▸ **WHAT TO DO**: Once you have read the data below, write it all out exactly.

================

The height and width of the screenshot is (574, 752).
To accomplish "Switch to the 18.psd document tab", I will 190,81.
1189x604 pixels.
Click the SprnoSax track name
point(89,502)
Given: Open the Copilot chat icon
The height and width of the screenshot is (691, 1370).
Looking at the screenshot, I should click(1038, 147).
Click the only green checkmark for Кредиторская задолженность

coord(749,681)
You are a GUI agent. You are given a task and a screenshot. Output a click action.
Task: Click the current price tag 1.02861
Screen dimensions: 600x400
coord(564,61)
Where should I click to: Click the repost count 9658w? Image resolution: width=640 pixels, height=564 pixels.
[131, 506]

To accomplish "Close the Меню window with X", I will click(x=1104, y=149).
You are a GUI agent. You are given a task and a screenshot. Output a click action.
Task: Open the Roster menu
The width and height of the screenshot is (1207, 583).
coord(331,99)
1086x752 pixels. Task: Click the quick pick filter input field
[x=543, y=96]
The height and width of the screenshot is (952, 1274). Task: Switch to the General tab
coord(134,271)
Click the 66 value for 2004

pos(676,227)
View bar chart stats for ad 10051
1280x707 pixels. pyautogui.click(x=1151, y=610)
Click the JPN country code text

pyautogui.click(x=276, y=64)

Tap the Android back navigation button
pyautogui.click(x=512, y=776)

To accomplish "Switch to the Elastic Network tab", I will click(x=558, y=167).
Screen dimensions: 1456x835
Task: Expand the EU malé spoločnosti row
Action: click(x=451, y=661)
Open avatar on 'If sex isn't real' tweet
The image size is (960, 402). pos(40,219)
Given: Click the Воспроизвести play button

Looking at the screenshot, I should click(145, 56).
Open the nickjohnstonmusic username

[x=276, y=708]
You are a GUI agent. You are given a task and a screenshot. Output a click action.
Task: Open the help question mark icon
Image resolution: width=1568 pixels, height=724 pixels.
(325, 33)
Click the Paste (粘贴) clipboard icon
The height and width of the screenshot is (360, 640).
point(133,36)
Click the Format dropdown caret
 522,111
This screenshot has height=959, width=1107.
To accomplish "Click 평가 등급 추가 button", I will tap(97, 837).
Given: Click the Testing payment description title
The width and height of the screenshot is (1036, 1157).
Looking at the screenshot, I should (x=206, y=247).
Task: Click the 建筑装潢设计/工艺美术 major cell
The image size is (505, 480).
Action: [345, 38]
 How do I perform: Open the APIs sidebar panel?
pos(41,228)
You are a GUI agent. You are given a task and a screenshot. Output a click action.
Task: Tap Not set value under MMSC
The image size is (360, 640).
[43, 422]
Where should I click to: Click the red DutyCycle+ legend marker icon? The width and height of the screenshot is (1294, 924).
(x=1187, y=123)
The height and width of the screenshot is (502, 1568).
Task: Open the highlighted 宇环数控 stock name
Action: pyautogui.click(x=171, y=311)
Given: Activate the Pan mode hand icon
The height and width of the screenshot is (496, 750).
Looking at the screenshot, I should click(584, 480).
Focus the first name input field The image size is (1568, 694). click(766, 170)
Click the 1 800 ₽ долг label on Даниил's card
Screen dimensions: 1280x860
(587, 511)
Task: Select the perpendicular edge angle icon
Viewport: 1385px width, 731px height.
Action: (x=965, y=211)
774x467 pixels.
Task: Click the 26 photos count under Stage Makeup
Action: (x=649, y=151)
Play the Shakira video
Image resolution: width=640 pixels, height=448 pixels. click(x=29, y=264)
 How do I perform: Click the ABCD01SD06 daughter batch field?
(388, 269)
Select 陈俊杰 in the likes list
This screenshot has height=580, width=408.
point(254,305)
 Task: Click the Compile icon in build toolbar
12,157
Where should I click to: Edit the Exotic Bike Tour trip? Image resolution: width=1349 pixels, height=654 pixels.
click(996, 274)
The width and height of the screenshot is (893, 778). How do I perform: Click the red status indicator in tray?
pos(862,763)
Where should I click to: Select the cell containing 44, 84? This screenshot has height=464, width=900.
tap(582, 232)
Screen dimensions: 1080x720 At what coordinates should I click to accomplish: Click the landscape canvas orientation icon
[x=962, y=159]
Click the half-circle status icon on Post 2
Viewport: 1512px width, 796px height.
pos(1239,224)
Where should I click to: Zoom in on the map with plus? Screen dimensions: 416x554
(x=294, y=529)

================

▸ **EXERCISE ANSWER**:
The height and width of the screenshot is (574, 752).
To accomplish "Switch to the 18.psd document tab", I will 190,81.
1189x604 pixels.
Click the SprnoSax track name
point(89,502)
Given: Open the Copilot chat icon
The height and width of the screenshot is (691, 1370).
Looking at the screenshot, I should click(1038, 147).
Click the only green checkmark for Кредиторская задолженность

coord(749,681)
You are a GUI agent. You are given a task and a screenshot. Output a click action.
Task: Click the current price tag 1.02861
Screen dimensions: 600x400
coord(564,61)
Where should I click to: Click the repost count 9658w? Image resolution: width=640 pixels, height=564 pixels.
[131, 506]

To accomplish "Close the Меню window with X", I will click(x=1104, y=149).
You are a GUI agent. You are given a task and a screenshot. Output a click action.
Task: Open the Roster menu
The width and height of the screenshot is (1207, 583).
coord(331,99)
1086x752 pixels. Task: Click the quick pick filter input field
[x=543, y=96]
The height and width of the screenshot is (952, 1274). Task: Switch to the General tab
coord(134,271)
Click the 66 value for 2004

pos(676,227)
View bar chart stats for ad 10051
1280x707 pixels. pyautogui.click(x=1151, y=610)
Click the JPN country code text

pyautogui.click(x=276, y=64)

Tap the Android back navigation button
pyautogui.click(x=512, y=776)

To accomplish "Switch to the Elastic Network tab", I will click(x=558, y=167).
Screen dimensions: 1456x835
Task: Expand the EU malé spoločnosti row
Action: click(x=451, y=661)
Open avatar on 'If sex isn't real' tweet
The image size is (960, 402). pos(40,219)
Given: Click the Воспроизвести play button

Looking at the screenshot, I should click(145, 56).
Open the nickjohnstonmusic username

[x=276, y=708]
You are a GUI agent. You are given a task and a screenshot. Output a click action.
Task: Open the help question mark icon
Image resolution: width=1568 pixels, height=724 pixels.
(325, 33)
Click the Paste (粘贴) clipboard icon
The height and width of the screenshot is (360, 640).
point(133,36)
Click the Format dropdown caret
 522,111
This screenshot has height=959, width=1107.
To accomplish "Click 평가 등급 추가 button", I will tap(97, 837).
Given: Click the Testing payment description title
The width and height of the screenshot is (1036, 1157).
Looking at the screenshot, I should (x=206, y=247).
Task: Click the 建筑装潢设计/工艺美术 major cell
The image size is (505, 480).
Action: [345, 38]
 How do I perform: Open the APIs sidebar panel?
pos(41,228)
You are a GUI agent. You are given a task and a screenshot. Output a click action.
Task: Tap Not set value under MMSC
The image size is (360, 640).
[43, 422]
Where should I click to: Click the red DutyCycle+ legend marker icon? The width and height of the screenshot is (1294, 924).
(x=1187, y=123)
The height and width of the screenshot is (502, 1568).
Task: Open the highlighted 宇环数控 stock name
Action: pyautogui.click(x=171, y=311)
Given: Activate the Pan mode hand icon
The height and width of the screenshot is (496, 750).
Looking at the screenshot, I should click(584, 480).
Focus the first name input field The image size is (1568, 694). click(766, 170)
Click the 1 800 ₽ долг label on Даниил's card
Screen dimensions: 1280x860
(587, 511)
Task: Select the perpendicular edge angle icon
Viewport: 1385px width, 731px height.
Action: (x=965, y=211)
774x467 pixels.
Task: Click the 26 photos count under Stage Makeup
Action: (x=649, y=151)
Play the Shakira video
Image resolution: width=640 pixels, height=448 pixels. click(x=29, y=264)
 How do I perform: Click the ABCD01SD06 daughter batch field?
(388, 269)
Select 陈俊杰 in the likes list
This screenshot has height=580, width=408.
point(254,305)
 Task: Click the Compile icon in build toolbar
12,157
Where should I click to: Edit the Exotic Bike Tour trip? Image resolution: width=1349 pixels, height=654 pixels.
click(996, 274)
The width and height of the screenshot is (893, 778). How do I perform: Click the red status indicator in tray?
pos(862,763)
Where should I click to: Select the cell containing 44, 84? This screenshot has height=464, width=900.
tap(582, 232)
Screen dimensions: 1080x720 At what coordinates should I click to accomplish: Click the landscape canvas orientation icon
[x=962, y=159]
Click the half-circle status icon on Post 2
Viewport: 1512px width, 796px height.
pos(1239,224)
Where should I click to: Zoom in on the map with plus? Screen dimensions: 416x554
(x=294, y=529)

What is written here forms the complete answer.